The first color images of a thin haze that surrounds Pluto show it to be reflecting a pale blue light, scientists working on NASA’s New Horizons mission said Thursday.

“Who would have expected a blue sky in the Kuiper Belt?” said the mission’s principal investigator, Alan Stern, referring to the region at the edge of the solar system that includes Pluto. “It’s gorgeous.”

Early observations from the mission showed a haze extending about 100 miles above Pluto’s surface, thicker than scientists expected because they believe the dwarf planet’s atmosphere has long been evaporating into space.

Scientists believe that particles within the haze are themselves gray or red, but they give off blue light to the human eye.

“A blue sky often results from scattering of sunlight by very small particles,” said Carly Howett, a researcher on the New Horizons science team. “On Earth, those particles are very tiny nitrogen molecules.
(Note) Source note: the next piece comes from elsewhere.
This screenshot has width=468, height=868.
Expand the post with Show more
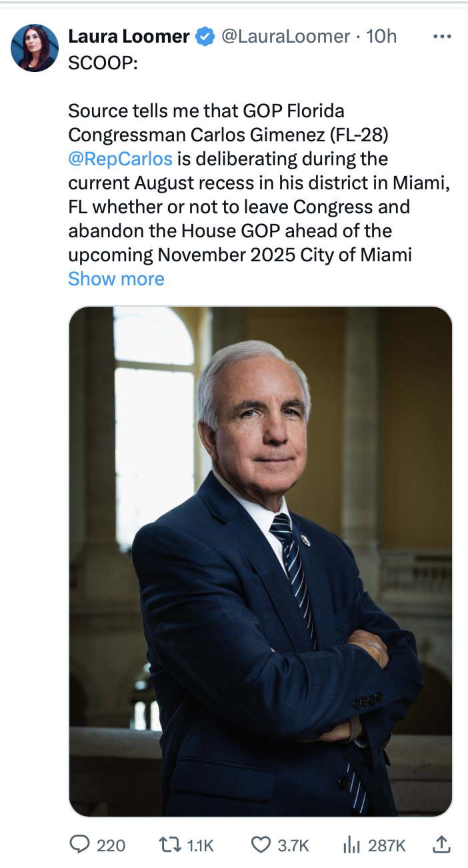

On Pluto they appear to be larger — but still relatively small — soot-like particles we call tholins.”

Howett and Stern are scientists at the Southwest Research Institute in Boulder, Colo., which is leading the New Horizons mission alongside the Johns Hopkins Applied Physics Laboratory in Laurel.

The images of Pluto’s atmosphere, and of its surface and moons, were captured when the New Horizons spacecraft flew past the dwarf planet in July.

The data showed another similarity between Pluto and Earth, scientists said Thursday — the presence of water ice on Pluto’s surface.

They knew water ice was present on the dwarf planet, but across most of its surface, it lies beneath other types of ices. New data shows small areas where the water ice is exposed.

“Understanding why water appears exactly where it does, and not in other places, is a challenge that we are digging into,” said science team member Jason Cook, also of SwRI.